Why We Invested In B Corp Certification
Ta and I are both purpose- and impact-driven. We believe that for-profit businesses can and should be a force for good in the world, and that there’s a more diverse, inclusive, equitable, and just way to do business. When we created Smith Assembly, we spent a lot of time talking about how to build that ethos into our foundation and practices from the beginning. We believed one of the best ways for us to move beyond words and take meaningful action was to become a B Corp.
B Lab’s inspiring ‘Declaration of Interdependence’ summarizes our commitment and our hope for the future.
We envision a global economy that uses business as a force for good.
This economy is comprised of a new type of corporation—the Certified B Corporation—which is purpose-driven and creates benefit for all stakeholders, not just shareholders.
As B Corporations and leaders of this emerging economy, we believe:
- That we must be the change we seek in the world.
- That all business ought to be conducted as if people and place mattered.
- That, through their products, practices, and profits, businesses should aspire to do no harm and benefit all.

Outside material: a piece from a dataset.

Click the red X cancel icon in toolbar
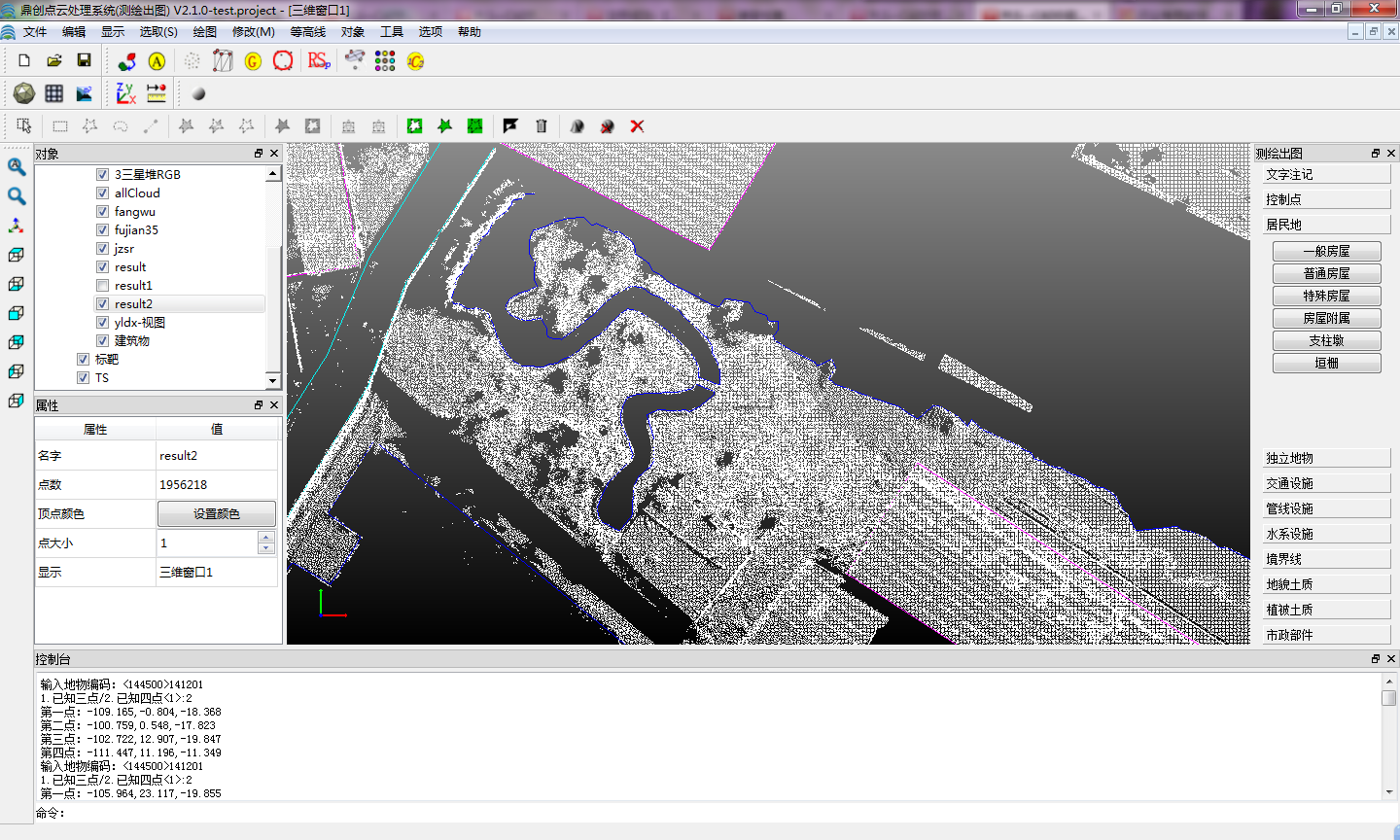 click(637, 126)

- To do so requires that we act with the understanding that we are dependent upon another and thus responsible for each other and future generations.

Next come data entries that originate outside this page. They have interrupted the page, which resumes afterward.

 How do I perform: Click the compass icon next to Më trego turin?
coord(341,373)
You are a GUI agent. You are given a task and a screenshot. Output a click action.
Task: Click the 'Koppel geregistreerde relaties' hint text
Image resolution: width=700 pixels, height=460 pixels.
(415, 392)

Life and business are not zero-sum games. Let’s work together to make a world in which as many people as possible thrive.
What We Learned During Certification
It Requires Commitment & Significant Investments
It wasn’t a surprise that the certification process took a lot of time and effort. We knew it would be thanks to research we did and a preparation program we attended. We began reviewing the B Impact Assessment in June 2020, submitted our application in February 2021, and completed verification in December 2021.
It Requires A Lot Of Detailed Documentation
Looking back, the advice we previously shared is still relevant. It helps to start creating your company’s documentation as early as possible. You’ll need a succinct summary of your company’s purpose as well as the impact you plan to make on your workers, customers, suppliers, community, and the environment. Since B Lab evaluates and certifies a wide variety of companies (from tiny startups to ginormous international corporations) in an equally wide variety of industries around the world, they have their own unique definitions for common terminology and their own unique requirements for common documentation. It’s helpful to appoint a point person who can learn what’s needed so they can support the rest of your team and shepherd your application through the process.
It Requires Deep Consideration & Cross-Departmental Collaboration
The bulk of our certification efforts went into crafting policies and benefit programs. Not only is an employee handbook the single most important document a company can have to detail their commitments in each of B Lab’s five assessment areas (governance, workers, customers, community, and environment), it’s also the foundation of a healthy workplace culture. The B Impact Assessment encourages you to think deeply about each of these areas and suggests ways you could strengthen your commitments. So, even if you already have an employee handbook, it’s almost certain you’ll need or want to make changes. To do so, you’ll need the involvement (or at least consensus) of your entire leadership team.
It’s Worth It
We’ve only just been certified, so it’s too early to tell what our return on investment will be. We’ve read that it’ll benefit our company (in articles like PwC 2019, NYTimes 2019, and Vogue Business 2020). For us, however, becoming a B Corp has never been about ROI. Instead it’s about modelling the world we want to live in and joining a global community of people who share our vision of the future.
Why You Should Support B Corps
As individuals, the greatest power we have to change the status quo is choice — choosing how we invest our time and spend our money. When you align your activities, purchases, and endorsements with your beliefs, you send a powerful message about what matters to you and what business should invest in. We hope you regularly take a bit of extra time to research who’s making the products and programs you’re using and the companies you’re working with and for. Whenever possible, we hope you support organizations who are values-aligned and a force for good (even if it takes you a bit more time and/or costs you a bit more money).
Being certified as a B Corp isn’t the only way for companies to demonstrate their commitment to social and environmental impact and interdependency — but it’s a meaningful one that you can trust.